To make BloggingContext available to MVC controllers, register it as a service.

  • In Startup.cs add the following using statements:

    using EFGetStarted.AspNetCore.NewDb.Models;
    using Microsoft.EntityFrameworkCore;
    
  • Add the following highlighted code to the ConfigureServices method:

    public void ConfigureServices(IServiceCollection services)
    {
        services.Configure<CookiePolicyOptions>(options =>
        {
            // This lambda determines whether user consent for non-essential cookies is needed for a given request.
            options.CheckConsentNeeded = context => true;
            options.MinimumSameSitePolicy = SameSiteMode.None;
        });
    
        services.AddMvc().SetCompatibilityVersion(CompatibilityVersion.Version_2_1);
    
        var connection = @"Server=(localdb)\mssqllocaldb;Database=EFGetStarted.AspNetCore.NewDb;Trusted_Connection=True;ConnectRetryCount=0";
        services.AddDbContext<BloggingContext>
            (options => options.UseSqlServer(connection));
        // BloggingContext requires
        // using EFGetStarted.AspNetCore.NewDb.Models;
        // UseSqlServer requires
        // using Microsoft.EntityFrameworkCore;
    }
    

A production app would typically put the connection string in a configuration file or environment variable. For the sake of simplicity, this tutorial defines it in code. See Connection Strings for more information.

Create the database

The following steps use migrations to create a database.
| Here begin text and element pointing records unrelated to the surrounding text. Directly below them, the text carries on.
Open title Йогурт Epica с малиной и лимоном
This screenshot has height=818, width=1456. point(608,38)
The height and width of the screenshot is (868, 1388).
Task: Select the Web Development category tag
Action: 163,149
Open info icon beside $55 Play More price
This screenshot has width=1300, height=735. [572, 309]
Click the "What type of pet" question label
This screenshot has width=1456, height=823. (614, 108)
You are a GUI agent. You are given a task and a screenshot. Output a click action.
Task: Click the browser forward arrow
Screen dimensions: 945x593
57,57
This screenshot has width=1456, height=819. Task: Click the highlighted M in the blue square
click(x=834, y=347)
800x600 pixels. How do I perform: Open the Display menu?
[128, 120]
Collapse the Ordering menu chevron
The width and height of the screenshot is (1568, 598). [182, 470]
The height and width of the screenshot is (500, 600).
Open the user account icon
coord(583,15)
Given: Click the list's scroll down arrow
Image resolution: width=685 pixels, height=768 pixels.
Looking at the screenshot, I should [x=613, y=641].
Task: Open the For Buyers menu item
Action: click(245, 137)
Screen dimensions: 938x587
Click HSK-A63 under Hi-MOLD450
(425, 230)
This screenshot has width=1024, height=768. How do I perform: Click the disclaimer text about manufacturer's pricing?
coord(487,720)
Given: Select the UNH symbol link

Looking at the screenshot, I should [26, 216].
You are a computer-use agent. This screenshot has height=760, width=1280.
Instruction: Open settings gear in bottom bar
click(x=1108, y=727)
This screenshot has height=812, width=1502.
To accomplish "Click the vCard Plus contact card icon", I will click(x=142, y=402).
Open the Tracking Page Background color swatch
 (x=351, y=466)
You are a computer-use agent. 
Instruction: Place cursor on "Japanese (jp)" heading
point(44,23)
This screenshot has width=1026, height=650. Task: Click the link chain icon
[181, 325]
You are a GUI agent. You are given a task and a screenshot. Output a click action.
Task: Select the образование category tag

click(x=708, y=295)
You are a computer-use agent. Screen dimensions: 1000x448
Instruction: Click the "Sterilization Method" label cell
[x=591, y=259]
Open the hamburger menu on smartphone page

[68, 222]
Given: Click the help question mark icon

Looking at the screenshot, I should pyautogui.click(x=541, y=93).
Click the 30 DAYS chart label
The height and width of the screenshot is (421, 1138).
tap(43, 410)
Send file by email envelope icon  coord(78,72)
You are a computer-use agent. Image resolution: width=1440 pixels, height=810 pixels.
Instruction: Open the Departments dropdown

  • Tools > NuGet Package Manager > Package Manager Console

  • Run the following commands:

    Add-Migration InitialCreate
    Update-Database
    

    If you get an error stating The term 'add-migration' is not recognized as the name of a cmdlet, close and reopen Visual Studio.

    The Add-Migration command scaffolds a migration to create the initial set of tables for the model. The Update-Database command creates the database and applies the new migration to it.

Create a controller

Scaffold a controller and views for the Blog entity.

  • Right-click on the Controllers folder in Solution Explorer and select Add > Controller.
  • Select MVC Controller with views, using Entity Framework and click Add.
  • Set Model class to Blog and Data context class to BloggingContext.
  • Click Add.

The scaffolding engine creates the following files:

  • A controller (Controllers/BlogsController.cs)
  • Razor views for Create, Delete, Details, Edit, and Index pages (Views/Movies/*.cshtml)

Run the application

  • Debug > Start Without Debugging
  • Navigate to /Blogs

  • Use the Create New link to create some blog entries.

    Create page

  • Test the Details, Edit, and Delete links.